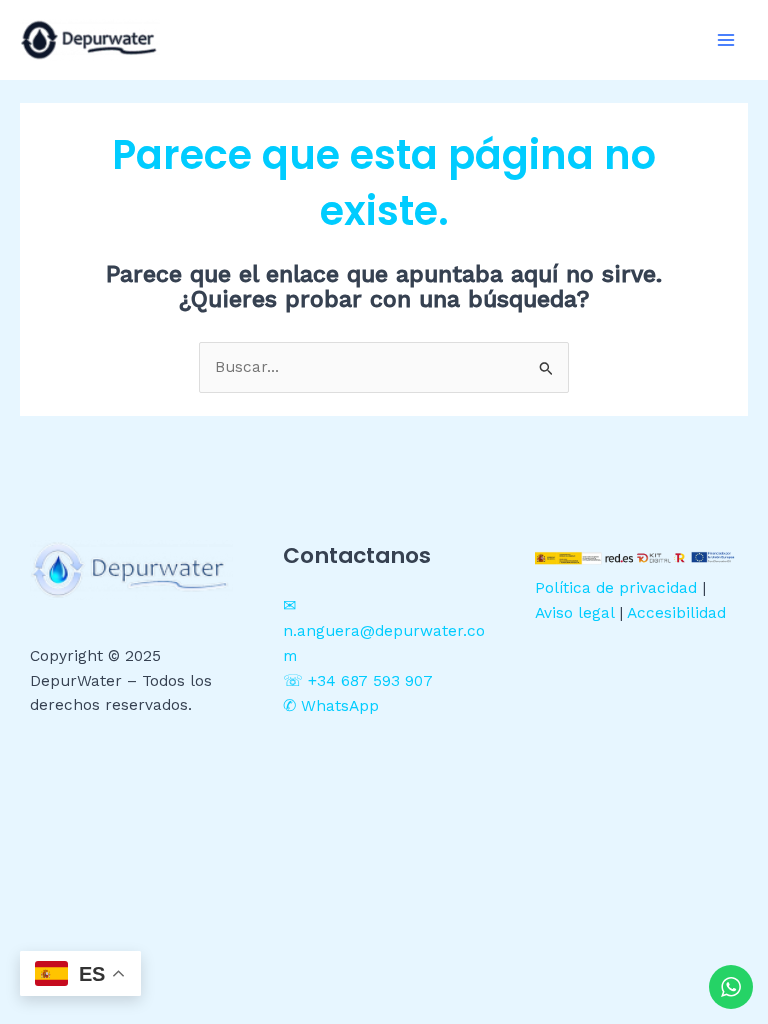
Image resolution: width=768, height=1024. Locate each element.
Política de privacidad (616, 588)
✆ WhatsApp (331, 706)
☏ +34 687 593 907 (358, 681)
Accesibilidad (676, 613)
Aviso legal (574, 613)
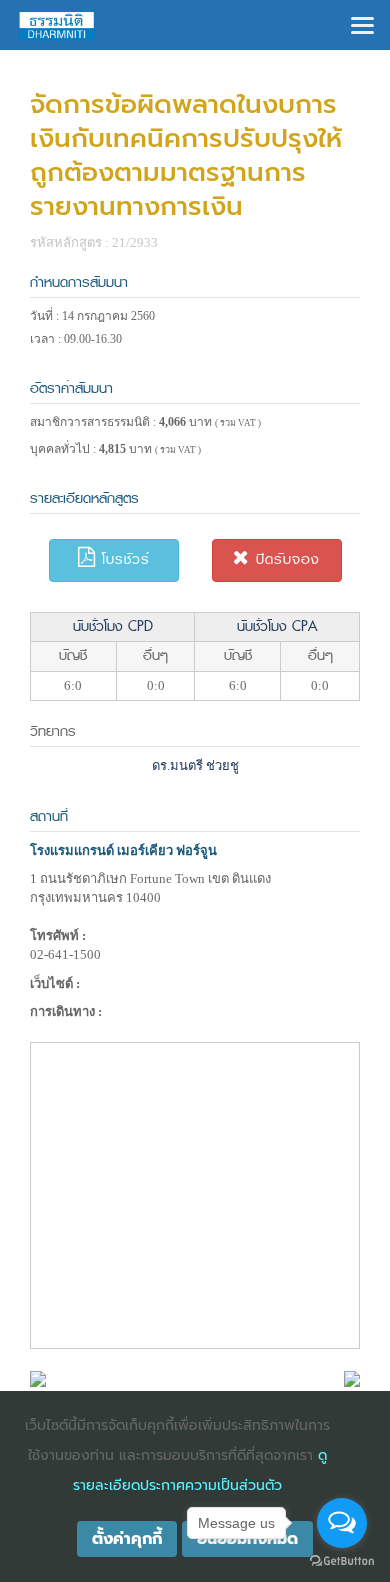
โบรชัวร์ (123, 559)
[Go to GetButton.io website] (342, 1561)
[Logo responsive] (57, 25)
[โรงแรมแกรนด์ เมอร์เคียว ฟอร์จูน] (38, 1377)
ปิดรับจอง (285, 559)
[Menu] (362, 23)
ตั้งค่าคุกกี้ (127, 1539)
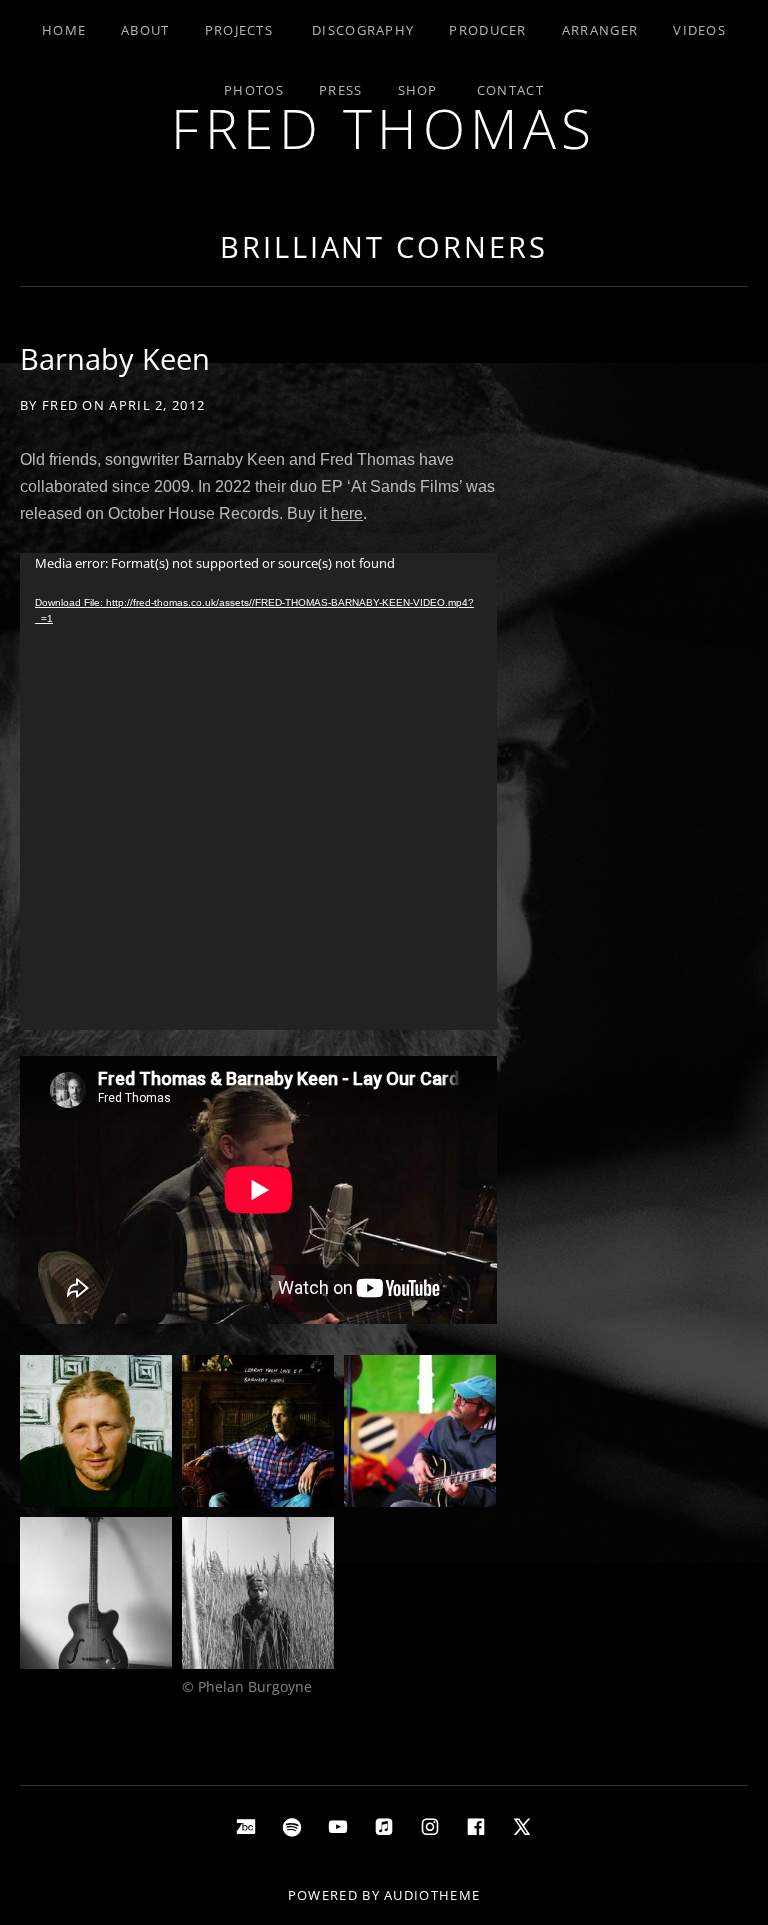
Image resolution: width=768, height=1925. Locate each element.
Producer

- - -

Omit the pictures and write out the remaining data exactly.

Image resolution: width=768, height=1024. Locate each element.
Política de privacidad (616, 588)
✆ WhatsApp (331, 706)
☏ +34 687 593 907 (358, 681)
Accesibilidad (676, 613)
Aviso legal (574, 613)
โบรชัวร์ (123, 559)
[Go to GetButton.io website] (342, 1561)
[Logo responsive] (57, 25)
[โรงแรมแกรนด์ เมอร์เคียว ฟอร์จูน] (38, 1377)
ปิดรับจอง (285, 559)
[Menu] (362, 23)
ตั้งค่าคุกกี้ (127, 1539)
Image resolution: width=768, height=1925. Locate each element.
Producer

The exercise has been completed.